Contrôler sa vitesse
Le tableau est relativement similaire en tête de flotte, ainsi que l’a relaté Paul Meilhat situé, pour sa part à 1 500 milles de là, au beau milieu de l’océan Indien. « Manger, s’endormir… tout est très compliqué. Il faut faire attention à ce que le bateau ne parte pas en survitesse parce que les vagues sont vraiment grosses », a détaillé le skipper de Biotherm qui a pourtant pris soin d’adapter sa trajectoire, ces derniers jours, pour justement éviter le plus gros du mauvais temps sur sa route. « Je m’étais fixé cinq mètres de vagues comme limite en sachant qu’il y a jusqu’à dix mètres de creux (et 65 nœuds de vent) dans le noyau de l’énorme dépression qui se trouve devant nous », a indiqué le marin qui voit le vent s’apaiser un peu après avoir composé avec une quarantaine de nœuds la nuit dernière mais la mer se dégrader à l’arrière de la zone fermée de basse pression atmosphérique. « Dans les mers du Sud, on est obligé de gérer un minimum le bateau. On n’a pas envie de casser trop de matériel », a rappelé Paul qui dévale aujourd’hui des pentes d’eau plus vite qu’un caddie fou dans une descente de parking.
Tenir encore 24 heures
Le terrain de jeu reste, pour l’heure, logiquement moins bosselé en avant de la dépression mais les conditions ne sont pas moins exigeantes pour Sébastien Simon et Charlie Dalin. L’un et l’autre sont grandement sous pression. Pas de la part de leurs adversaires mais de celle du fameux système lancé à leurs trousses. « Il faut réussir à rester devant encore 24 heures », a confié le skipper de MACIF Santé Prévoyance. Son objectif ? Gagner aussi vite que possible dans l’Est pour profiter de la perte d’intensité de la dépression. Autrement dit, se faire malmener le moins possible lorsque celle-ci l’aura rattrapé. « Chaque mètre de gagné vaut vraiment de l’or. Ça va se jouer à pas grand-chose. Il ne faut pas de contre-temps ni de problème technique. C’est une navigation clairement sur le fil du rasoir. Il n’y a vraiment pas le droit à l’erreur », a indiqué le leader de la flotte qui cravache tant qu’il peut et n’hésite pas, en ce sens, à taper dans son capital sommeil. Il faut dire que l’enjeu est de taille.

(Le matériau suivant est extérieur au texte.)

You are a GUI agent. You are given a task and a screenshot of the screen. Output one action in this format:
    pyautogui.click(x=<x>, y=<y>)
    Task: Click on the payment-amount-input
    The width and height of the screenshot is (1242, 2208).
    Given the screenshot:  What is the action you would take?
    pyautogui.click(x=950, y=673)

Car si lui et Sébastien réussissent leur pari de passer sans grabuge et sans se faire aspirer par le centre de la « dép », c’est un gros coup assuré à la clé. « Pour l’instant, je suis plus rapide que les routages. Je progresse à bonne allure mais on est loin du compte encore », a temporisé Charlie qui y verra déjà nettement plus clair demain mais qui devra toutefois patienter au moins jusqu’à samedi pour savoir si dans cette drôle de boule à neige, une fois tous les flocons retombés au fond, il sera en mesure d’être satisfait ou non.